The Spring School gathered again a full house of researchers from nine different countries representing 17 different nationalities (!) and a wide range of different research interests. These included materials science, drug discovery, geology, machine learning, and mathematics while some participants’ main focus was in experimental methods. From experimentalists, it was particularly pleasing to learn that the reputation of computational chemists is no longer only “academic toil” but the results can really be useful and collaboration is sought after. The scope and approach was seen unique: “I’ve never been to an event that connects so many different approaches and relevant things”, commented one participant.
Networking with future colleagues
Discussions over the frequent breaks as well as during the poster session and sauna dinner indicated the added value of bringing together researchers with complementing skills and interests. It turned out that participants with prior experience on tools that were found to be useful to others exchanged contacts and prepared to work together after the School.
This year the School attracted also some machine learning experts. I believe it is interesting to see actual applications and use cases how people beyond the core of machine learning method developer community have adopted these tools. Also, based on the discussions overheard over coffee breaks, the machine learning specialists and those aspiring to use the methods did found each other.
Several European supercomputing centres, including CSC, promote international collaboration in high performance computing through the HPC-Europa3 programme. HPC-Europa3 funds research visits to nine European countries with access to computational resources. Several of the Spring School participants appeared interested in this opportunity.
Machine learning has secured a foothold in computational chemistry
Machine Learning has been a trending topic in many fields of science and beyond. This year Filippo Federici Canova and Yashasvi Ranawat from Aalto University updated their introduction to the method by focusing the tutorials to function as a seamless tool with the computational chemistry methods of the previous day.
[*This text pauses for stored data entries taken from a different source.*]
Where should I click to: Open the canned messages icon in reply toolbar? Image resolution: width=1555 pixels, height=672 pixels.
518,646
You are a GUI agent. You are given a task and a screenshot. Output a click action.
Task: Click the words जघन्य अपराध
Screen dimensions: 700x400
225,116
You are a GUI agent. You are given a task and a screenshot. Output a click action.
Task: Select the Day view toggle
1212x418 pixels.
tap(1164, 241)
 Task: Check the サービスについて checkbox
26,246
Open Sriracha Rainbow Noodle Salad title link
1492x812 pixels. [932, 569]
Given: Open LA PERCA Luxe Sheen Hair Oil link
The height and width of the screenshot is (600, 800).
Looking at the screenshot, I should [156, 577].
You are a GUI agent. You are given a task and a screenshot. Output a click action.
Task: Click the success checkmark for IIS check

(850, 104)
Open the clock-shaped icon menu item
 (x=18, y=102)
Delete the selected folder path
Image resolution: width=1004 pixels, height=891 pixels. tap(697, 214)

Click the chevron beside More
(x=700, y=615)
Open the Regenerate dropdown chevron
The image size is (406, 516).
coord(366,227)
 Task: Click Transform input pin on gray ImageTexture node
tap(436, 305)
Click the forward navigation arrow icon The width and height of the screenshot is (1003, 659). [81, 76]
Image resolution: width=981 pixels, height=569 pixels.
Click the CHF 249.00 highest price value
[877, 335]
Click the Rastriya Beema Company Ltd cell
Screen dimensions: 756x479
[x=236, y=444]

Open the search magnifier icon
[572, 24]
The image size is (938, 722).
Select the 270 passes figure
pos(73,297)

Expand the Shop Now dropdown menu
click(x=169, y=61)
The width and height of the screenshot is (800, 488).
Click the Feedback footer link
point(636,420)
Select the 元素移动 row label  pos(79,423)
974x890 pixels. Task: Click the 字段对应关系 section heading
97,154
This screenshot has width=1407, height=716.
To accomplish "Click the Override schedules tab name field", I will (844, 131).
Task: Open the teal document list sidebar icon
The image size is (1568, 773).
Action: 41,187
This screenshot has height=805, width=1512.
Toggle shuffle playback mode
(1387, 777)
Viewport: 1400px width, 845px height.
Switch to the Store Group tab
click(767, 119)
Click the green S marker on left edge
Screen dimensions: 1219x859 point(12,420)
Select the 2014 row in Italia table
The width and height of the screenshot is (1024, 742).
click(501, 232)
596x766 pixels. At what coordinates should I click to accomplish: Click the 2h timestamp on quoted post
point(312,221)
The tutorials were distributed as Jupyter notebooks, which offer a convenient interactive platform to explore interactively the methods and which the participants can set up also for themselves later. The tutorials interface with Open Source python libraries, like scikit-learn, but can be adapted also to make use of e.g. TensorFlow if needed.
The NOMAD Center of Excellence services were also introduced as an example of new infrastructure aimed at creating additional value of already existing computational materials science results as well as a way to share your own results and make them discoverable for other researchers – but also for yourself. How many of you have trouble finding your own simulation results completed even a year ago? The NOMAD CoE also offers state-of-the-art machine learning driven data analytics tools directly available through a web browser.
Advanced parallel hands-on tutorial on Excitation Energies and Excited State Densities given by Dr. Mikael Johansson. Picture: Atte Sillanpää / CSC.
Overall, the School agenda was tight and as we strive to introduce the most important methods of computational chemistry it was not possible to cover every topic at great detail. Although, some participants criticized this in the feedback, many also saw this compromise useful. This theme was found in all topics covering simulation methods.
Individual methods, like coarse grained molecular dynamics, were seen as islands in the sea of computational chemistry and the School was seen as an attempt to connect these islands thereby creating a more holistic picture of the different approaches to chemical problems. If you like, the School can be seen to provide a high-level map of the archipelago so you can choose which islands to look closer and spend more time to make sure if the method matches your needs.
The School materials, including presentation slides and hands-on instructions and input files are available on the School homepage. The material also includes links to further in-depth treatments for self-study.
Choose the right method for your topic
Ambitious research problems require selecting carefully the computational tools. As in life in general, there is no silver bullet, or just one simple answer, that works for everything. One of the original ideas of the School was to quickly present the theory and approximations behind molecular dynamics and electronic structure theory and then proceed to the applications showing the strengths and weaknesses of each individual method.
Dr. Luca Monticelli introduced the importance of choosing the right method for the problem at hand in his introduction to molecular dynamics methods on the first day. On the following days, we heard the same message again in the context of electronic structure theory and machine learning suggesting a more general statement: this method is not intrinsically better or worse than the other one, but this works better for these kinds of systems or properties, and vice versa.
It is dangerous to use the methods as black boxes. Instead, it is important that the researcher actively chooses which approximations to make i.e. where to sacrifice detail and where the details are required. In practice, for real world research problems some details must always be compromised over better sampling or larger model system size, so it is very useful to be aware of several different methods and their validity.
A snapshot of Dr. Mikael Johansson's Introduction to Electronic Structure theory slides, where he highlights the importance of choosing the right method and paving the way to the tour through myriad methods and layers of approximations.
Top picture: Prof. Ville Kaila explaining the philosophy on quantum chemical simulation approach on biochemical systems. Picture: Atte Sillanpää / CSC.